0x513 Transformer

1. Foundation
- 1.1. Numbers
2. Positional Encoding
3. Attention Model
- 3.1. Attention
- 3.2. self-attention
4. Low Rank/Kernel Transformer
5. Patterns-based Transformer
- 1.2. Vision Transformer
  - 1.2.1. Hierarchical Model
7. Other Variants

Transformer combines two important concepts:

recurrent free architecture
multi-head attention aggregate spacial information across tokens

transformer

Many recent transformers are variants of efficient "X-former", see this survey paper

1. Foundation

With the following abbreviations

B: batch size
E: embedding size
L: layer size
H: number of hidden size
N: number of heads
V: vocab size
T: target sequence length
S: source sequence length

1.1. Numbers

1.1.1. Paramter Estimation

The total number of parameters are roughly

\[VE + 12LE^2\]

embedding layer: \(VE\)
transformer layer: ~\(L(12E^2)\): out of 12, 4 are from QKVO, 4+4 are from 2 layer feedforward (note that layer norm parameter are ignored)

This gives a good estimation of GPT2's parameter

117M tiny: 12 layer + 768 dim + 50257 vocab (~124M)
345M small: 24 layer + 1024 dim + 50257 vocab (~353M)
762M medium: 36 layer + 1280 dim + 50257 vocab (~758M)
1542 large: 48 layer + 1600 dim + 50257 vocab (~1554M)

1.1.2. Computing Estimation

1.1.3. Memory Estimation

See this blog post

Model Memory Roughly in the inference, only 4 bytes per parameter is used, in the training 16 bytes (param + grad + 2 optimizer state) per parameter are used if not optimized.

The following detailed reference is from the Huggingface's transformer doc

Model Weights:

4 bytes * number of parameters for fp32 training
6 bytes * number of parameters for mixed precision training (maintains a model in fp32 and one in fp16 in memory)

Optimizer States:

8 bytes * number of parameters for normal AdamW (maintains 2 states)
2 bytes * number of parameters for 8-bit AdamW optimizers like bitsandbytes
4 bytes * number of parameters for optimizers like SGD with momentum (maintains only 1 state)

Gradients

4 bytes * number of parameters for either fp32 or mixed precision training (gradients are always kept in fp32)

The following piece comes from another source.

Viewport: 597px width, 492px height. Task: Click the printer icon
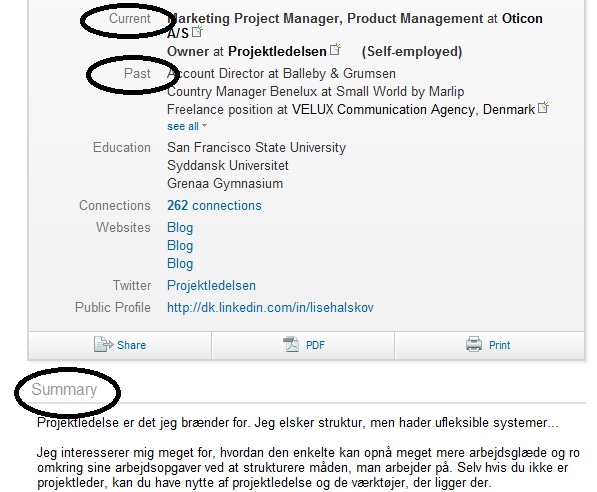474,344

Activation Memory Without any optimization, it will be roughly the following

\[BTL(14H + TN)\]

input+output: \(2BTV\) one-hot vector input/output (can be ignored compare the next)
transformer: ~\(L \times BT(14H + TN)\)

Also see this paper for some activation analysis under 16bit

2. Positional Encoding

See this blog for some intuition

Model (sinusoidal positional encoding) The original transformer is using the sinusoidal positional encoding

\[e(t)_i = \begin{cases} \sin(t\omega_0^{2i/d_{model}}) \text{ if } i=2k \\ \cos(t \omega_0^{2i/d_{model}}) \text{ if } i=2k+1 \end{cases}\]

where \(\omega_0\) is \(1/10000\), this resembles the binary representation of position integer

where the LSB bit is alternating fast (sinusoidal position embedding has the fastest frequency \(\omega_0^{2i/d_{model}} = 1\) when \(i=0\))
But higher bits is alternating slowly (higher position has slower frequency, e.g. 1/10000)

Another characterstics is the relative positioning is easier because there exists a linear transformation (rotation matrix) to connect \(e(t)\) and \(e(t+k)\) for any \(k\).

Sinusoidal position encoding has symmetric distance which decays with time.

The original PE is deterministic, however, there are several learnable choices for the positional encoding.

Model (absolute positional encoding) learns \(p_i \in R^d\) for each position and uses \(w_i + p_i\) as input. In the self attention, energy is computed as

\[\alpha_{i,j} \propto ((w_i+p_i)W_q)((w_j+p_j)W_k)^T\]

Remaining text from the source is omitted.